Jabes waved his hand in dismissal, “I’m impressed by this whole story, mind you, but I don’t see how this helps. We’re nearly out of time.” I assured him we’d meet the deadline and continued, “In that time on the shop floor I learned more about marketing and product lines than anyone in VISCA, especially the management, through observing both customers and my fellow employees. Twenty people were at my initial training, picked from over two thousand applicants. Of those twenty only four were still employed when I left the company ten years later. The rest made mistakes. Half of them couldn’t take the work load or the pressure and disrespected their shift leader. Or they just disappeared, didn’t show one day. One of them, a stock control assistant, was dismissed over a customer finding an out-of-date yam mash on the shelf. Two of them had spillage or breakage accidents within five yards of a customer, prompting two very expensive out-of-court settlements as part of the FoC Consumer Wellbeing, Comfort and Safety Guarantee act. The last one, though, did the worst thing he could have possibly done.”

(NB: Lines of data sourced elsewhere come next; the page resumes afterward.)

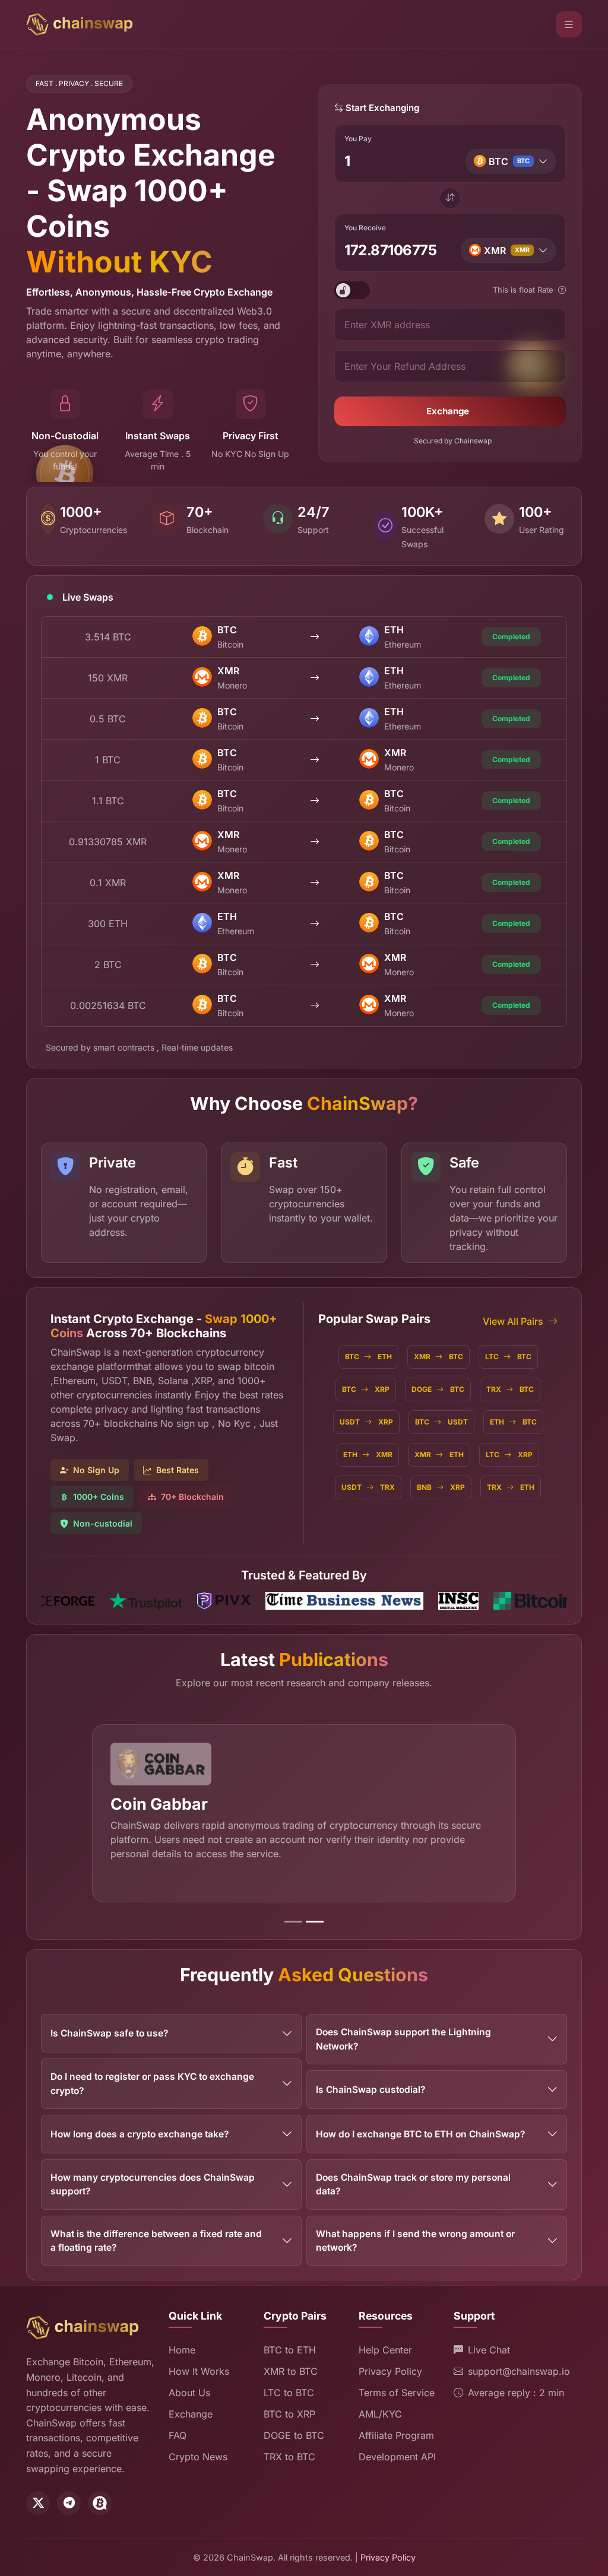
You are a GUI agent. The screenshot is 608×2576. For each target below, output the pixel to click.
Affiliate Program (396, 2435)
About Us (189, 2393)
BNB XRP (441, 1487)
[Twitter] (38, 2503)
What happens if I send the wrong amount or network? (415, 2240)
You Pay (358, 138)
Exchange (447, 411)
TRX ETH (510, 1487)
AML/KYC (380, 2414)
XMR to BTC (291, 2371)
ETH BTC (513, 1421)
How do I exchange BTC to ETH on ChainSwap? (420, 2134)
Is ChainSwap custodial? (370, 2089)
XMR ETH (439, 1454)
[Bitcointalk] (100, 2503)
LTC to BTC (289, 2393)
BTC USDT (441, 1421)
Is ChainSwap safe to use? (109, 2033)
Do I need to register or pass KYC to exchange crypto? (152, 2083)
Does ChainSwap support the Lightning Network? (403, 2038)
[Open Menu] (569, 24)
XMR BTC (438, 1356)
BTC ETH (368, 1356)
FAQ (177, 2435)
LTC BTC (508, 1356)
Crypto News (198, 2457)
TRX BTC (510, 1389)
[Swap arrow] (450, 198)
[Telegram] (69, 2503)
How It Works (199, 2371)
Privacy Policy (390, 2371)
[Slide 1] (293, 1921)
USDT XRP (366, 1421)
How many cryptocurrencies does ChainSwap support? (152, 2184)
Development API (397, 2457)
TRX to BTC (289, 2457)
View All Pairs (513, 1321)
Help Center (385, 2350)
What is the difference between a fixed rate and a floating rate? (156, 2240)
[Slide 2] (315, 1921)
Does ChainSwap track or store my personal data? (413, 2184)
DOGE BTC (437, 1389)
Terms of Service (397, 2393)
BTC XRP (366, 1389)
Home (182, 2350)
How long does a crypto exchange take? (139, 2134)
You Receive (365, 227)
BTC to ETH (290, 2350)
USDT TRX (368, 1487)
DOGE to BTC (294, 2435)
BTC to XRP (289, 2414)
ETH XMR (367, 1454)
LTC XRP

I let that sit for a beat. Jabes blinked and fiddled with his mustache even more. “A customer was concerned about a watchdog report she’d read on VISCA vitamin tablets. She was concerned about the quality of the iron in their natal care line. This employee, unfortunately, also kept himself up to date on watchdog media. Frightened that he’d be nailed on that same CWCSG act for causing ‘potential harm or discomfort’ to a customer he admitted that competitor Remmy Pharma’s line of natal supplements was proven to have quality colloidal iron rather than oxides. And for that he not only lost his job, he lost his privilege of employment with VISCA’s entire list of subsidiaries. That’s over eighty different company fronts. And then the next day, I was on shift facing shelves to glance over at Health & Beauty to see that same concerned lady cheerfully purchasing a whole crate of VISCA-brand supplements.”
I paused again to see if Jabes would respond, raising my eyebrows. He simply shrugged. “You don’t see? Right, it’s fine. This is something you should know intimately, I can tell you have a lot of talent for this line of work, but there’s some things they don’t teach you in school: nobody pays to hear the truth. In fact people, especially consumers, pay a lot of money to avoid certain truths. VISCA vitamins have plenty of quality iron and they have studies to back it up. Watchdog media is virulently anti-business and all claims on their sites are considered unsubstantiated by VISCA, the FoC, and likely your own grandmother. This momentarily concerned mother became a lifetime customer of VISCA’s H&B product lines and her healthy baby boy’s fat little face became a fixture of that year’s ad campaign. So, when I tell you that sample #45 has this use instead of that use, I want you to trust me when I speak because I’m telling the truth. It’s the only way we’ll wrap this up in the fifteen minutes we’ve got left. Understand me? #45 will be a thickening agent and preservative. Note it and sign it.”
Like a fly trap Jabes’ mouth opened to speak, an apparent bad habit of his, before closing without a peep. I held the blue vial up to my eye like a monocle and peered at him through it as he tapped his fingers against the tablet.
"Peekaboo," I hummed with a smirk, then placed the EASYPRESS back in line on the table with its fellows.